I know how I want to begin this post, but it feels so stark, I’m not sure I can say it.
The thing is, I know the best place to start is always exactly where I am.
These last seven days, I begin to understand how someone dies of a broken heart. I always thought these words overdramatic. A diva phrase. Exaggeration. Hyperbole. I am not so sure after this year, the deaths of my Dad and cousin, and my Mom lost deep in Alzheimer’s.
I am not really in danger of dying of a broken heart, not in this moment or the next several, but my heart does feel broken.
Music eases the pain. Right now I am listening to John Boswell’s albums Trust and Garden In The Sky. Hugs, as many as possible, ease the pain. Old photographs and letting my heart move through the beloved memories attached to the images. Talking with my family and friends. Spending time in my studio, writing and drawing.
Yesterday I was unpacking the final box of household odds and ends from our move last Spring. At the bottom, rolled around a cardboard tube, was a 1988 Calgary Winter Olympics pennant. The pennant was a gift from my cousin. No coincidence it showed up yesterday.
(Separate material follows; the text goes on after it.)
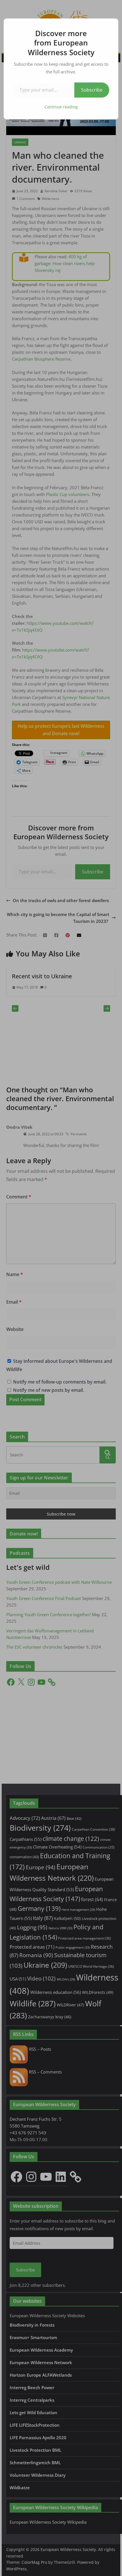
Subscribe (91, 90)
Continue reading (61, 106)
In 1988 my husband, three-year-old son, and I spent a week of those Olympics in Calgary with my aunt and uncle. It felt like the entire city was partying. My cousin was working at the Olympic Village, and had her evenings free. We ate dinner together, with the television on to catch the sports events we hadn’t seen in person that day.
Months later we received the pennant in the mail. My cousin had purchased it at an auction.
Yes, beloved memories.
Today, the pennant is draped over a chair here in the studio. Later I will iron it, and hang it in the kitchen, the same way it hung in our previous home for twenty-nine years.
Memories and love fill the cracks in my heart.